= QUESTION COURTE A =
D'après le texte sur Luigi Ghirri, quel métier exerçait-il avant de se lancer dans la photographie ?
= QUESTION COURTE B =
Prolongez le texte sur Luigi Ghirri à partir de sa dernière phrase.

= TEXTE SOURCE =
Luigi Ghirri : cartographier l’invisible

Une exposition au Jeu de Paume à Paris retrace une décennie prolifique du photographe italien. Pionnier de la couleur, Luigi Ghirri (1943-1992) a su faire de la photographie un instrument pour mieux saisir l’«écriture terrestre», l’ «architecture de l’éphémère».

Haarlem, 1973. The Vegini Luigi collection © Succession Luigi Ghirri

Luigi Ghirri a 27 ans lorsqu’il se lance dans la photographie en 1970. Il occupe alors depuis près de dix ans la profession de géomètre dans la région de Reggio d’Émilie en Italie. Cette caractéristique se sent dès ses premiers clichés et ne va cesser de se vérifier tout au long de cette décennie où l’artiste sera résolument productif, ce que montre à merveille l’exposition qui a lieu en ce moment au Jeu de Paume. D’emblée, nous sommes projetés dans l’univers conceptuel du photographe qui balance entre la volonté de saisir un portrait nouveau de l’individu et le désir de dévoiler le simulacre que peut constituer notre environnement à l’heure de la société de consommation. Ainsi, les premiers clichés qui sont présentés – dans un encadrement élégant qui laisse la place au vide – abordent de front ces deux tendances. D’un côté, Luigi Ghirri prend en photographie des passants. Que ce soit à Amsterdam, Zurich ou Paris, il fixe le pas contrarié de personnes âgées dans la rue, le prélassement de badauds dans un parc, et toujours avec une distance qui empêche d’identifier l’individu et le dilue dans le monde qui le compose. D’autre part, il immortalise les surfaces qui s’offrent à lui : murs, devantures de magasin, façades de maisons ; le tout dans des tableaux colorés qui se jouent des frontières entre nature et culture.


Bologna, 1973. CSAC, Università di Parma © Succession Luigi Ghirri

Dioramas

À ce titre, il s’intéresse très tôt aux affiches qui peuplent les rues d’Italie. Mannequins qui posent dans une joie factice, produits de supermarché dont sont vantés les effets, publicités criardes aux pigments chatoyants… Le photographe traque ces images du quotidien qui habitent l’espace public et en rend toute la dimension esthétique et politique. Esthétique parce qu’elles forment d’étonnantes surfaces colorées qui reflètent un rêve diffus de confort et de sécurité. Politique parce qu’elles disent un projet de société basé sur la consommation à grande échelle et le culte du marché – parfois tourné à l’ironie comme sur cette photographie d’un pneu crevé posé à côté d’une publicité pour des pneus prise en 1970 à Modène ou bien encore sur celle d’un portant de cartes- postales à Bastia en 1976 où toutes les cartes représentent un couché de soleil. Mais Luigi Ghirri ne se contente pas de cet humour léger qui fait sourire, il va questionner profondément les pratiques et les usages de la société européenne qu’il côtoie à l’époque. À Venise ou à Paris, il fait le portrait de touristes qui se prennent en photographie devant des monuments, interrogeant l’acte de photographier en lui-même dans une mise en abîme d’avant- garde. Plus tard, il se rend dans une fête foraine à Modène, devant des dioramas à Salzbourg ou encore dans une « Italie miniature » à Rimini où il souligne les limites poreuses entre le décor factice et le paysage naturel.

= DONNÉES FOURNIES =
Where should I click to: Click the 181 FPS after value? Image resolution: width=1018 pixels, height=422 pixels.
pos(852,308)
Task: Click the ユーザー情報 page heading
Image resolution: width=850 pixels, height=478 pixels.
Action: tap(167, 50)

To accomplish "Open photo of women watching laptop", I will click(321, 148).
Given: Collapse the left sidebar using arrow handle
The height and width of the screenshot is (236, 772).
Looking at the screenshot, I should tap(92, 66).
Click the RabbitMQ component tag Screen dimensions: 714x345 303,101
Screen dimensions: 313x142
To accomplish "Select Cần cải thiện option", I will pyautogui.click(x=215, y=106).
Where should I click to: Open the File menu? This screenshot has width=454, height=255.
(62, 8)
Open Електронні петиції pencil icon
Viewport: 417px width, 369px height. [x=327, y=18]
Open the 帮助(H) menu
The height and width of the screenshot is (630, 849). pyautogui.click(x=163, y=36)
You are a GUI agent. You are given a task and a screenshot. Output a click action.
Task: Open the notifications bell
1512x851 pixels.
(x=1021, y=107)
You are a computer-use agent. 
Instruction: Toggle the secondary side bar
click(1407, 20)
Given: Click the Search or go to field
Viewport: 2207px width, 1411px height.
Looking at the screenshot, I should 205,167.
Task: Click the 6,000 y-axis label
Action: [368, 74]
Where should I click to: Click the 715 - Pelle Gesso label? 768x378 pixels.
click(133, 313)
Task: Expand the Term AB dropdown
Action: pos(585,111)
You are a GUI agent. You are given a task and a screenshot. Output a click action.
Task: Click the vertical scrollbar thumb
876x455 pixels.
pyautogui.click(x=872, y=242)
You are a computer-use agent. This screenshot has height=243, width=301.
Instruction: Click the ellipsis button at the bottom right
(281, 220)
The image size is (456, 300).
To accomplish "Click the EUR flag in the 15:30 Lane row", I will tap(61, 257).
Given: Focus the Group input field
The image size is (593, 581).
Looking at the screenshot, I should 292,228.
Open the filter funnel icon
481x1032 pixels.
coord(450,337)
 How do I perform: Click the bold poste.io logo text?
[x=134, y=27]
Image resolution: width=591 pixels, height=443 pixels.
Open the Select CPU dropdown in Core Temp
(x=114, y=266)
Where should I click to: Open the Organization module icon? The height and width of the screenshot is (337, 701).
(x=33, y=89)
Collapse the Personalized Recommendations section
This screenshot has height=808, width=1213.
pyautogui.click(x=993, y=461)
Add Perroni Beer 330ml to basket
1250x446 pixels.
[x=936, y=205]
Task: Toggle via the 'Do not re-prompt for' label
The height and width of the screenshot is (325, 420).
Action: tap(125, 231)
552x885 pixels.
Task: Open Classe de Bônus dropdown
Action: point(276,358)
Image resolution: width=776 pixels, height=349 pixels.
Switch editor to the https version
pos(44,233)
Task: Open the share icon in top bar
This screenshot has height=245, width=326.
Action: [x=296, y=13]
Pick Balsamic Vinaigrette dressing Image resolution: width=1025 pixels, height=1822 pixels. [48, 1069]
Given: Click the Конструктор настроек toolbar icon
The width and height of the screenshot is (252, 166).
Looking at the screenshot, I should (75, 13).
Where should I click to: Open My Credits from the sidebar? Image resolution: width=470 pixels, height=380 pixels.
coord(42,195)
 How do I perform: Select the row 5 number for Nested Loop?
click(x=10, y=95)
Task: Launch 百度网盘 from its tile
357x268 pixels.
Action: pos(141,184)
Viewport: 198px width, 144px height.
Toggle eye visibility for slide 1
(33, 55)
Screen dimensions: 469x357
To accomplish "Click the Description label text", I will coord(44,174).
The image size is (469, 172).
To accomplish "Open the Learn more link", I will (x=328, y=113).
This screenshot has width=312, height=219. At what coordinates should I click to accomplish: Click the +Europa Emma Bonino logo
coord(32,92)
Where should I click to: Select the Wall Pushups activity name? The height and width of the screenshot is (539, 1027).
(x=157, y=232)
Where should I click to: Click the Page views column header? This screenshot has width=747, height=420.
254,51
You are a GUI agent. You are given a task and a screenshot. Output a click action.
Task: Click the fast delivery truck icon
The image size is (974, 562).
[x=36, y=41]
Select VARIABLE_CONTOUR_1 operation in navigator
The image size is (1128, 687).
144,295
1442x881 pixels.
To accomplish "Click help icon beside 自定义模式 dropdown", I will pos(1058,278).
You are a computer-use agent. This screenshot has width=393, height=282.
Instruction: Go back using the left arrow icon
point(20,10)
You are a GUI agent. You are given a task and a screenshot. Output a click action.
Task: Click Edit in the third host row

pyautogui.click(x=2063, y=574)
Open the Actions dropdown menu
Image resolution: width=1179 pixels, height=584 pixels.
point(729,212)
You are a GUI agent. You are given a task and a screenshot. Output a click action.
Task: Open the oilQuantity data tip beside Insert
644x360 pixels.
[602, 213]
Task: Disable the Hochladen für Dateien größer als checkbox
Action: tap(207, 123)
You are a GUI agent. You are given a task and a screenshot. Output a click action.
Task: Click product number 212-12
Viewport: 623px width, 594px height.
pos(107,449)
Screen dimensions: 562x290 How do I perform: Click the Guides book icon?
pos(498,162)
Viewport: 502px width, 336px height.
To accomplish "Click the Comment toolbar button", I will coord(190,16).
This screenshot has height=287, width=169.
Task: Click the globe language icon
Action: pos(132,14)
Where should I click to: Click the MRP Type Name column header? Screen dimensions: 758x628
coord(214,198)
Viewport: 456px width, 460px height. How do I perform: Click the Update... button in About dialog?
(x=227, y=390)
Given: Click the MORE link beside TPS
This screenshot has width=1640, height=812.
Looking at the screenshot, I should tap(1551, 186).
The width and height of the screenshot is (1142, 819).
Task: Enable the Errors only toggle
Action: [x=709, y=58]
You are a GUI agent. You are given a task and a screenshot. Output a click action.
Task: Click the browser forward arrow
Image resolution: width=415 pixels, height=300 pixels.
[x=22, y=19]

= RÉPONSE RÉDIGÉE A =
Il était géomètre dans la région de Reggio d'Émilie, en Italie.

= RÉPONSE RÉDIGÉE B =
Modena, 1972. CSAC, Università di Parma © Succession Luigi Ghirri

Infini

Car c’est sans doute le cœur de la démarche de ce géomètre devenu poète de l’habitat : comment l’être humain s’empare de la nature et la façonne à sa façon. Ainsi, de nombreuses fois, Luigi Ghirri s’intéresse à l’absurdité d’une architecture tout autant qu’à son caractère éphémère. Ces bancs vides à côté d’un littoral ou bien ces serviettes posées sur un gazon qui attendent des corps pour s’allonger dessus. Sur la plage, le photographe immortalise un parasol fermé ou bien un portique avec une balançoire sans enfants dessus… Poésie du vide, épopée de la trace, l’artiste signe ici sa capacité à percevoir l’invisible et à souligner l’habitacle dans lequel se meuvent les humains. Il fait par exemple très attention aux signes que la vie urbaine inscrit dans le territoire : les panneaux d’affichage sur les routes, les flèches dessinées au sol… Du vernaculaire dans la veine de Walker Evans.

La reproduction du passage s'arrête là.